Stability and reusability of the immobilized enzyme

The chemical stability of the immobilized HRP was checked by two experiments. Firstly, both the immobilized HRP and free HRP solution were incubated at 50 °C for 3 h. After the heating treatment, it was observed that the immobilized HRP retained about 93% of its activity, while the relative activity of the free HRP dropped to 70% of its initial one. Secondly, both of the immobilized HRP and free HRP were immersed in HCl solution (pH 2) for 3 h.
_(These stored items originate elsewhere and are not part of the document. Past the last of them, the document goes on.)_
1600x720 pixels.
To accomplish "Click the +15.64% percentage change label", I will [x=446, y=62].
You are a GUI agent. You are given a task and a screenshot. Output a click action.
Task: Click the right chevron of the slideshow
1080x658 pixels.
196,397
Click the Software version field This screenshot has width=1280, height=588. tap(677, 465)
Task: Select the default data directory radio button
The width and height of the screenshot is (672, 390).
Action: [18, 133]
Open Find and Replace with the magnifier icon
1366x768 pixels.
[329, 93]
The acid immersion decreased the relative activity of free HRP to 80% of its initial one, but the immobilized HRP retained 97% of its initial activity after the treatment. The results suggested that the immobilized enzyme is more resistant to heat and acid than the free HRP.
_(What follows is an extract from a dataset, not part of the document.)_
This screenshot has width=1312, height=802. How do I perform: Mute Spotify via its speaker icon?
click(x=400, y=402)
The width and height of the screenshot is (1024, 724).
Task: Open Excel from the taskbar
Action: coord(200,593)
The recovery of HRP-immobilizing magnetite/silica nanoparticles catalyst and its reusability were studied. For this purpose, the used catalyst was recovered by magnetic separation and washed with water to remove reaction solution. The recovered catalyst was reused in a subsequent reaction under the same experimental conditions as described in the “Experimental” section. Figure 7 gives the relative activity of the reused catalyst for the first four cycles, showing that the immobilized enzyme catalyst has high stability and can be almost completely recovered and reused because the decreasing in the activity is little.

Fig. 7

The relative activity of the reused catalyst

Conclusions

Magnetic core–shell Fe₃O₄/SiO₂ nanoparticles were surface-modified and used as a substrate for the immobilization of hydrogen peroxidase HRP. The HRP-immobilized nanoparticles were used as an enzyme catalyst to activate H₂O₂, which was able to oxidize non-fluorescent organic substrate HPPA to its dimmer, a strongly fluorescent product. The greatly increased fluorescence allowed the development of a fluorometric method for the determination of H₂O₂. Under the optimized conditions, this method could give linear responses to H₂O₂ in a range of 5.0 × 10⁻⁹ to 1.0 × 10⁻⁵ mol L⁻¹. When the HRP-immobilized magnetite/silica nanoparticles were used in couple with the addition of glucose oxidase, the above-mentioned method could be easily converted to a new method for the determination of glucose. By simultaneously using the immobilized HRP and free GOx, the new method yielded linear responses to the glucose concentrations ranging from 5.0 × 10⁻⁸ to 5.0 × 10⁻⁵ mol L⁻¹ with a detection limit of 1.8 × 10⁻⁸ mol L⁻¹. This method was successfully applied to determination of glucose in human serum samples. In comparison with the available methods for the determination of either H₂O₂ or glucose, the methods developed in the present work have marked merits of being highly sensitive with wide linear range and very low detection limit. Especially, the immobilized HRP on the surface of Fe₃O₄/SiO₂ nanoparticles is very stable. The HRP-immobilized nanoparticles can be easily recovered with magnetic separation, and the recovery nanoparticles are able to be reused as enzyme catalyst.